Когда Николас бывал в Париже, Тереза оставалась, одна в маленьком невзрачном домике сьера Бесса. В трухлявой крыше шуршал соломой ветер, вечно дующий в плессийской долине. Тяжело дыша, выпятив свой мощный бюст, она сидела праздная, расплывшаяся, на вид старше своих лет. Люди дразнили ее: туша, глыба, неповоротливая слониха. Полуоткрыв рот, она дремала, щеки у нее отвисли, тяжелые веки опускались на глаза. Ветер вдруг выводил ее из полузабытья, у нее мерзли руки, она прятала их в муфту. Она с удовольствием развела бы огонь в очаге, да боялась роскошествовать, боялась, как бы ей не влетело за это от ее милого Николаса.

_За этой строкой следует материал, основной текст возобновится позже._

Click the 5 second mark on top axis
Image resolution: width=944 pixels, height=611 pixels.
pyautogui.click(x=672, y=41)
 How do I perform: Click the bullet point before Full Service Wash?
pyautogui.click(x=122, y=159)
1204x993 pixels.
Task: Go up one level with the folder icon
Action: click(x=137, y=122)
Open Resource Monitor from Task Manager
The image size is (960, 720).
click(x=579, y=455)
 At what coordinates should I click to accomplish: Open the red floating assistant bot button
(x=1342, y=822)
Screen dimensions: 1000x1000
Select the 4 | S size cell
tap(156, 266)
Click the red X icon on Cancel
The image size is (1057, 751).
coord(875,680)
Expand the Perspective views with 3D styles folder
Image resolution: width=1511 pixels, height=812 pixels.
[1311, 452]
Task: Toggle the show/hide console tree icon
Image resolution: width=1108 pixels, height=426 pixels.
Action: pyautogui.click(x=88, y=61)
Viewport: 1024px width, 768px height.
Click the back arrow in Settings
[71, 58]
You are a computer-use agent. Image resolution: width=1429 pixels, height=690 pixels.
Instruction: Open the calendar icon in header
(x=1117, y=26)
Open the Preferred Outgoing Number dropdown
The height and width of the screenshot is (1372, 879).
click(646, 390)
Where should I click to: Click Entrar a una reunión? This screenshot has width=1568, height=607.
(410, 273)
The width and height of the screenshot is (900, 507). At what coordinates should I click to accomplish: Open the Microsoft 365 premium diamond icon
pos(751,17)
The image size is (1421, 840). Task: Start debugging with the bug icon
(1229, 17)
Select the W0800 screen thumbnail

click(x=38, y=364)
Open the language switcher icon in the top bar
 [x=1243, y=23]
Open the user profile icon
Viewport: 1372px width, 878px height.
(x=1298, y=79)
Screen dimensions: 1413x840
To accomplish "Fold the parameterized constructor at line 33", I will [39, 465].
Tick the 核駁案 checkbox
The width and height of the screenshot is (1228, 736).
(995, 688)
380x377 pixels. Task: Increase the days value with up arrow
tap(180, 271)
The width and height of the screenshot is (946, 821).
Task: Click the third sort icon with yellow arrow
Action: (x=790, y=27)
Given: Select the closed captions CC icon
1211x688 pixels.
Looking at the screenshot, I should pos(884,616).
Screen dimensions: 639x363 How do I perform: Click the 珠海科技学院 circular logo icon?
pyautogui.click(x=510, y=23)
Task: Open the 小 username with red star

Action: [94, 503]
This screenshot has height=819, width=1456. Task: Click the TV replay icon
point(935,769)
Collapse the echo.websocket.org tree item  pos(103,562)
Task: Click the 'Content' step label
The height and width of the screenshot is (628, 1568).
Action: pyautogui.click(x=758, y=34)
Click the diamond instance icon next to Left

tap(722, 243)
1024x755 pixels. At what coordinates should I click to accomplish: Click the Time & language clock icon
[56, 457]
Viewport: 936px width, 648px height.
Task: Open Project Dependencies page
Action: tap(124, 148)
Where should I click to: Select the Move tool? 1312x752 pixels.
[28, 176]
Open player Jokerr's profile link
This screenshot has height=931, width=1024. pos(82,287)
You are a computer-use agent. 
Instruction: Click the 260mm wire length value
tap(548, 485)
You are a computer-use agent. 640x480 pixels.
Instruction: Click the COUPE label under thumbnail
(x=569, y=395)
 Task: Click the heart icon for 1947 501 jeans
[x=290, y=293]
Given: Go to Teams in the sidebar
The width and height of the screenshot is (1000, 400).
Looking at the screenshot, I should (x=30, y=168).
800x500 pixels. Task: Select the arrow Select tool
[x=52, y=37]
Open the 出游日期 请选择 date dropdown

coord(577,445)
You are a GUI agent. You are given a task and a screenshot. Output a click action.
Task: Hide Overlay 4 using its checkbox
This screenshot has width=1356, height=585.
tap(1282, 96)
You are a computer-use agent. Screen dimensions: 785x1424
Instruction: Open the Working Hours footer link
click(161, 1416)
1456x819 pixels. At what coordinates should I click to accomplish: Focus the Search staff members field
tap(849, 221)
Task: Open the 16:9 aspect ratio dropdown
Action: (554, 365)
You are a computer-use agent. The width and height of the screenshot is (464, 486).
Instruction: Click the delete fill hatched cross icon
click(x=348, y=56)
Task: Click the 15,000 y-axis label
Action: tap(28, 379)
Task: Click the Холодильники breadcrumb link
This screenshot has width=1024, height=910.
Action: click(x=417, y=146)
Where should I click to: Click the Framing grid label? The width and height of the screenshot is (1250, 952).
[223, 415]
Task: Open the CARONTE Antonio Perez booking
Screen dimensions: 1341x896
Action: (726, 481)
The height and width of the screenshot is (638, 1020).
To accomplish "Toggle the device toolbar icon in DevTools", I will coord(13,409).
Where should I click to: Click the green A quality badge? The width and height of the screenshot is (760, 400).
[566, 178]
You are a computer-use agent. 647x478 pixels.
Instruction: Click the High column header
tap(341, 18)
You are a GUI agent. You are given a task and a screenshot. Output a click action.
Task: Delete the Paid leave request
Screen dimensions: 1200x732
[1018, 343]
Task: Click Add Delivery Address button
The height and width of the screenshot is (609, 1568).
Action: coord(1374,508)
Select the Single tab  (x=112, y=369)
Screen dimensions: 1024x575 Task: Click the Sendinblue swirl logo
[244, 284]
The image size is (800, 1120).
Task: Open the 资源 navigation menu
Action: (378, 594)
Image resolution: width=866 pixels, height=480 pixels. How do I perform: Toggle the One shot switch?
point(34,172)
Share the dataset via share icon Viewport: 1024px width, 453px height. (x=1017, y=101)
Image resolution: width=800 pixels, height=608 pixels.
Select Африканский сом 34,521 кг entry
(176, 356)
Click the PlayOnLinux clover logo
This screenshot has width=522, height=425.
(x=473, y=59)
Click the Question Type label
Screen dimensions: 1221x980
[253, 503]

С легким вздохом она встала и опять – в который раз! – принялась за уборку, так как ветер то и дело покрывал убогую утварь толстым слоем пыли. Она рассматривала свои платья – этим она занималась часто и охотно. Вот они развешаны и разложены: короткие туники, юбки из воклюзского полотна, черная тафтовая мантилья, пара шелковых и пара простых нитяных перчаток и чепцы, чепцы, множество чепцов: льняные, кружевные, муслиновые, с лентами и без лент, и все яркие, пестрые. Тереза с нежностью разглядывала платья, всем им было по многу лет. Она выбирала их с любовью и толком, и не один мужчина провожал ее вожделенными взглядами, когда она наряжалась в них. Теперь они стали ей тесны, но сшиты они с запасом, их еще можно расширять и расширять. Взяв одно из платьев, она принялась перешивать его. Она вспоминала, какие ткани нынче в моде: полосатая Флоренция, одноцветный пекин, сицилиана, нанкин. А эти милые длинные облегающие жакеты а-ля зулейка, с жилетками на турецкий манер. Тереза призадумалась: как поступить? Надеть ли удобные домашние туфли на теплой подкладке, которые она завела себе по примеру покойного Жан-Жака? Или, может, одеться по-настоящему, чтобы встретить, своего Кола не такой неряхой?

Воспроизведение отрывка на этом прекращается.